---------- Page extract

The title of the webinar was “Reopening Malaysia’s economy: The role of the Government ecosystem in a new normal.”
Besides Record, panellists at the webinar included PNB Research Institute Sdn Bhd CEO Intan Nadia Jalil and Damansara Member of Parliament Tony Pua, who is also DAP national publicity secretary.
PNB Research is the research arm of Malaysian Government-owned fund manager Permodalan Nasional Bhd.
At the webinar today, the panellists agreed that the Government has an important role in addressing the impact of supply and demand shocks due to COVID-19. They also emphasised
forward planning on key economic sectors such as healthcare and education beside large-scale projects to mitigate these shocks.
Intan said the Government should consider planning policies and investments for future scenarios which include working from home as well as online learning as these could be normal practices moving forward.
“The economy is not just facing a supply shock but also a self-imposed demand shock because of the public health measures needed to be undertaken. Consumers are now more cautious in consuming certain types of services and services are the largest part of the economy.
“We cannot go back to orthodox responses, so there will be an extended period of time that the Government will have to step in, in terms of providing a more expanded social safety net, which is a challenge given the limited fiscal space that it has,” she said.
Pua said that while the Government plays an important role, it is not a panacea and it cannot solve the entire problem. He said the private sector is still needed to stimulate economic growth.
“On the question of increasing the Budget deficit, yes we should definitely. However the deficit is not everything. The Government should not just look at it from the point of the amount of deficit but the overall government ecosystem spending. This includes spending by GLCs (government-linked companies) and GLICs (government-linked investment companies) as well as policy regulators that can impact overall spending in the economy.
“So you should not just be looking at whether the deficit is going to go up from 3.5% to 6% (of the GDP) that is not so important as to the overall increase in Government ecosystem spending. We should look at the overall aggregate number of Government-related spend and Government policy-affected spend and subsequently look at the effectiveness of that policies implemented,” Pua said.

--------------------

_Tasks for this exercise_
**1.** Update the webinar report from "The title of" up to and including "national publicity secretary.", replacing "panellists" with "speakers".
**2.** According to the webinar report, which Malaysian Government-owned fund manager has PNB Research as its research arm?

---------- Given material

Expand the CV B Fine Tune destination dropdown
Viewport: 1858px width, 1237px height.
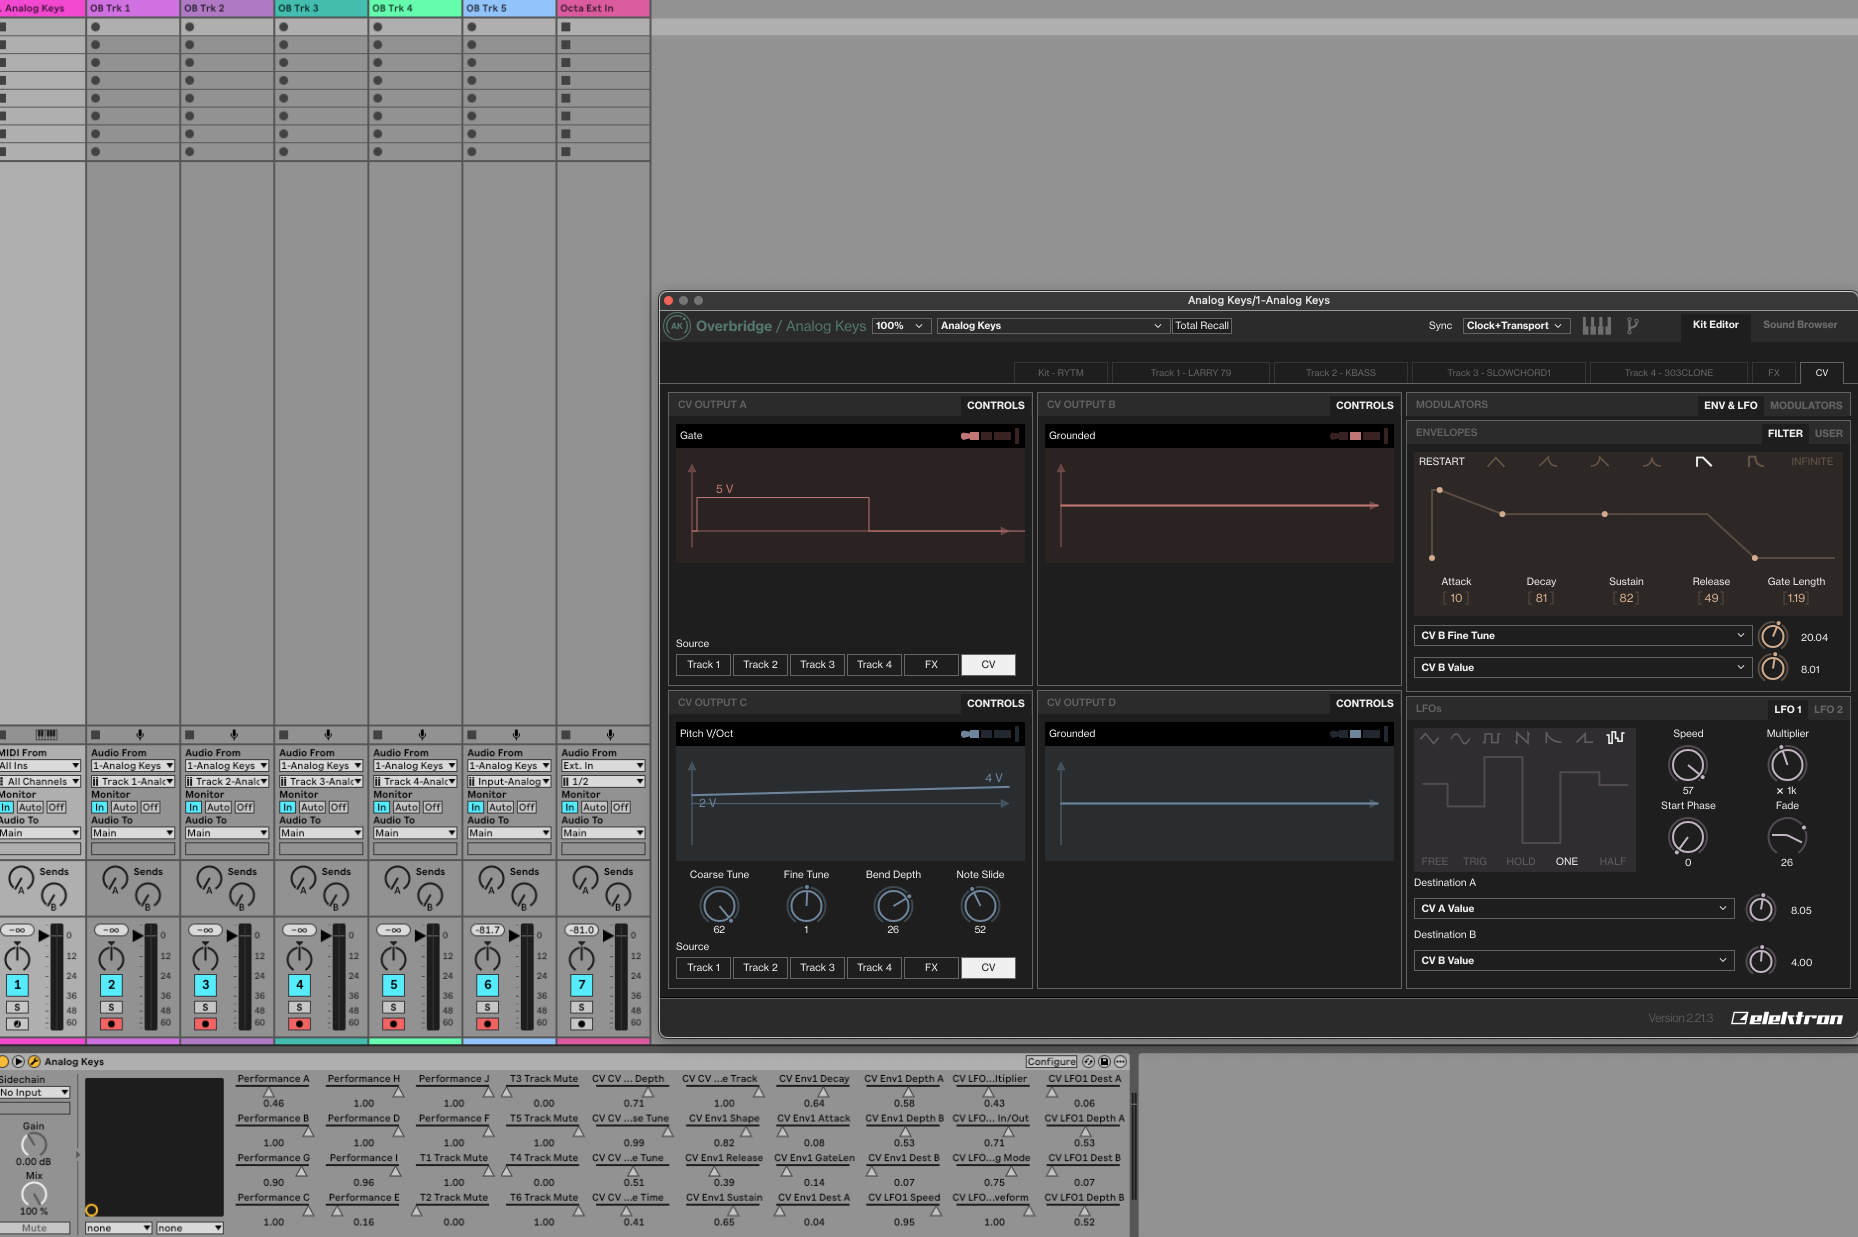1581,636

--------------------

_Results in order_
**1.**
The title of the webinar was “Reopening Malaysia’s economy: The role of the Government ecosystem in a new normal.”
Besides Record, speakers at the webinar included PNB Research Institute Sdn Bhd CEO Intan Nadia Jalil and Damansara Member of Parliament Tony Pua, who is also DAP national publicity secretary.

**2.** Permodalan Nasional Bhd.